One of the evening's biggest winners was the indie sensation, Boyhood. The cinematic achievement took an unprecedented 12 years to complete so, as expected, filmmaker Richard Linklater took home the Best Director hardware for his Best Picture- Drama winner. Boyhood's matriarch, Patricia Arquette, continued her awards season conquest in the Supporting Actress race, all together validating the film's frontrunner status for the Oscars. Despite my clamoring for Bennett Miller's Foxcatcher as my favorite movie of the year, I would be completely on board with the Boyhood train at February's showcase.
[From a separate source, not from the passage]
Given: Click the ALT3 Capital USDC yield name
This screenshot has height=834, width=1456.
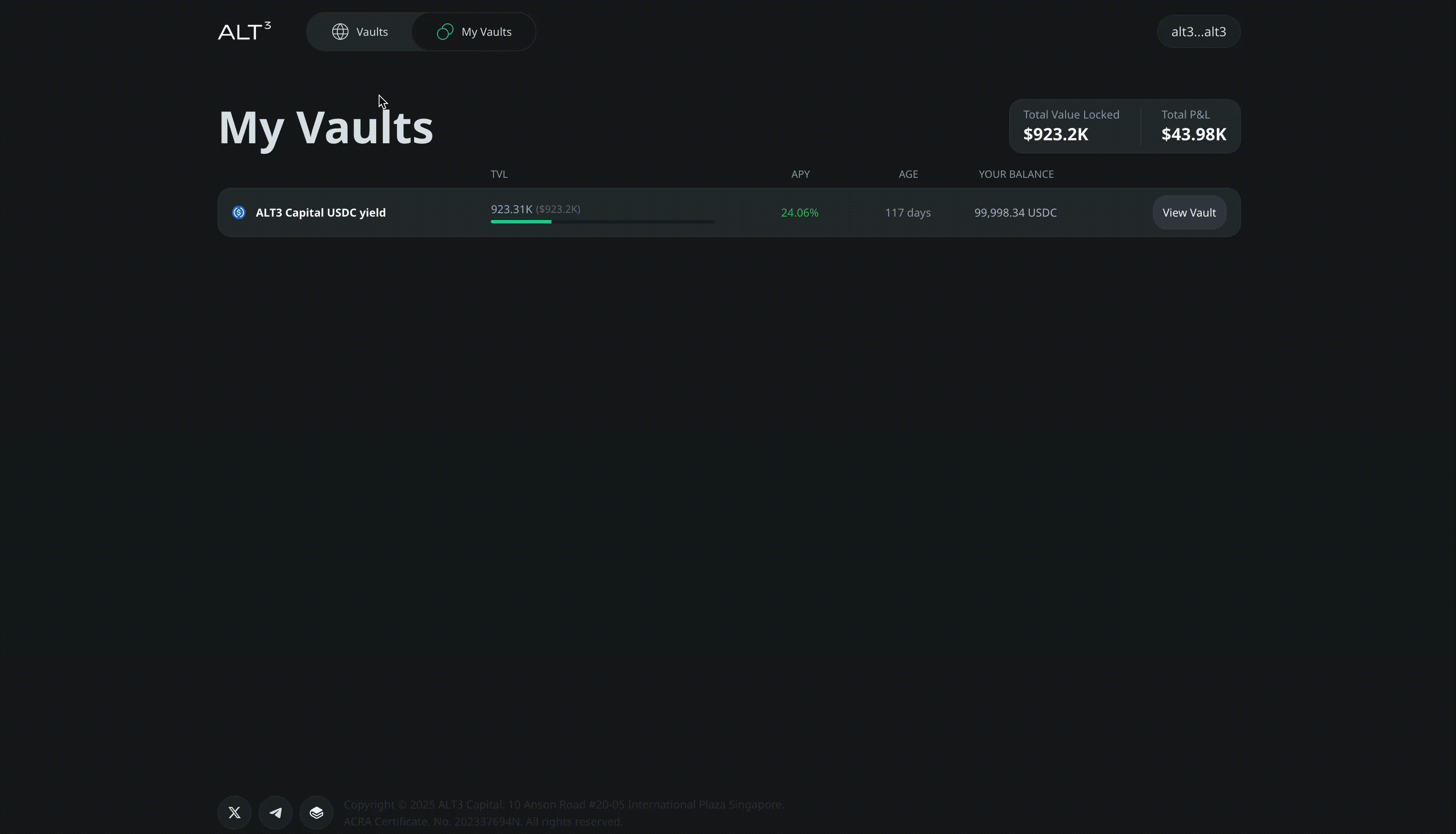Looking at the screenshot, I should (320, 212).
Perhaps the biggest shocker of the night came in the Best Picture - Comedy/Musical competition where the presumed winner, Alejandro G. Inarritu's Birdman, fell victim to the steady challenger, Wes Anderson's The Grand Budapest Hotel. Although I agreed with the Hollywood Foreign Press and graded Anderson's film slightly higher than Inarritu's, it was surprising to see Birdman lose considering it defeated its foe in both the Best Actor - Comedy/Musical (Michael Keaton won over Ralph Fiennes) and Screenplay races.
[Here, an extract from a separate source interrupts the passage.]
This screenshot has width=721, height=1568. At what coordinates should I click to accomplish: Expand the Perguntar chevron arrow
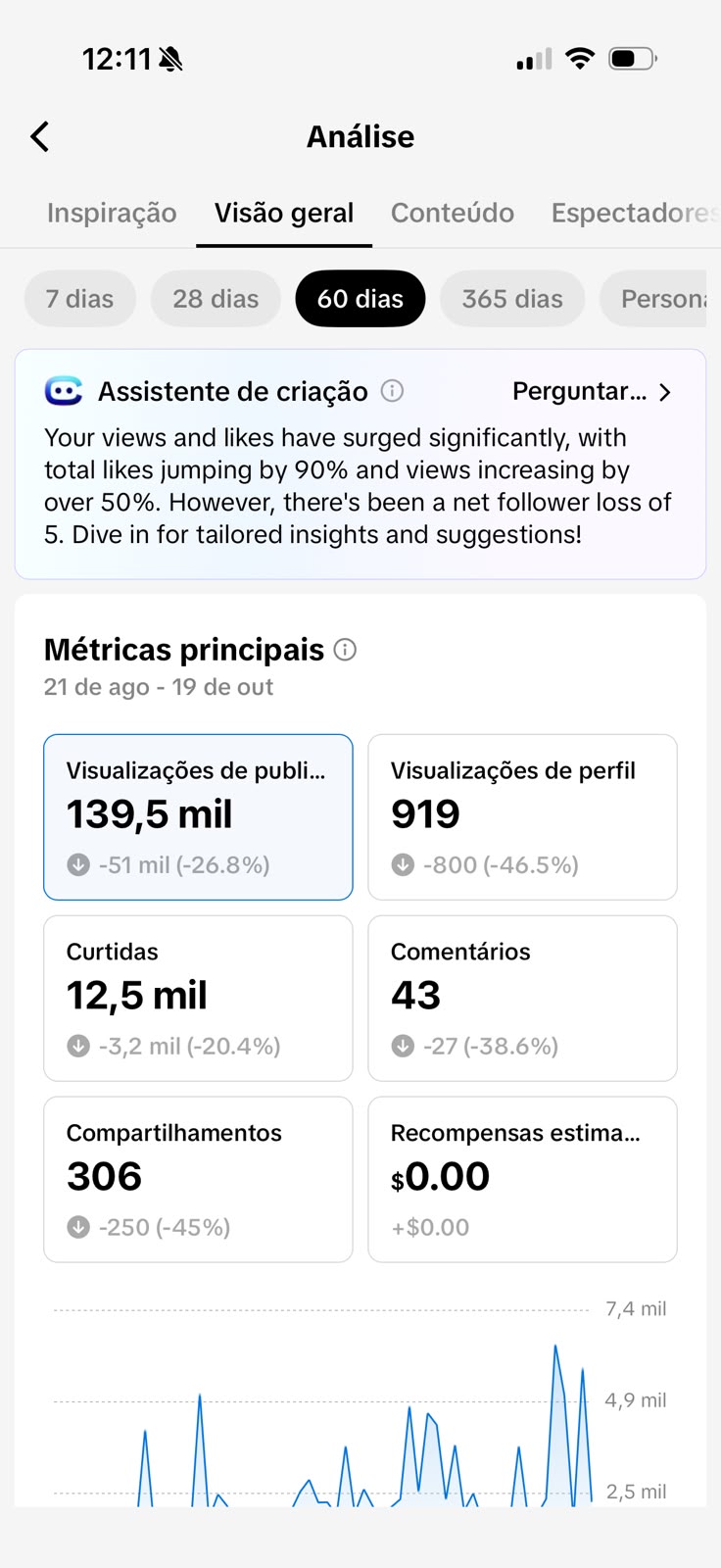(665, 392)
Furthermore, the Stephen Hawking biopic, The Theory of Everything, took home a pair of wins at the Globes. As bit of a surprise in the Best Original Score category, the film's leading star, Eddie Redmayne, has been a staunch contender the entire way. Redmayne's Best Actor - Drama win was well-deserved, but his acceptance speech was regrettably cut short due to time constraints. This sets up a mammoth-sized Oscar showdown between Keaton and Redmayne that will be worth keeping an eye on as SAG announces its winners later this month.
Finally, there were a few "sure-things" that went as planned last night as well. In the Best Actress - Drama race Julianne Moore continued her unstoppable march to Oscar glory for her performance in the Alzheimer drama, Still Alice. Furthermore, J.K. Simmons (Whiplash) has been a fantastic storyline this year as he checked another item off the list on his way to a Best Supporting Actor Oscar.
It's always difficult to predict how yesterday evening's outcomes will effect the Oscar races. But with nominations being announced this Thursday, Academy members have plenty of time to let the Globes sink in before they cast their final votes. No matter what happens, it will be an entertaining ride.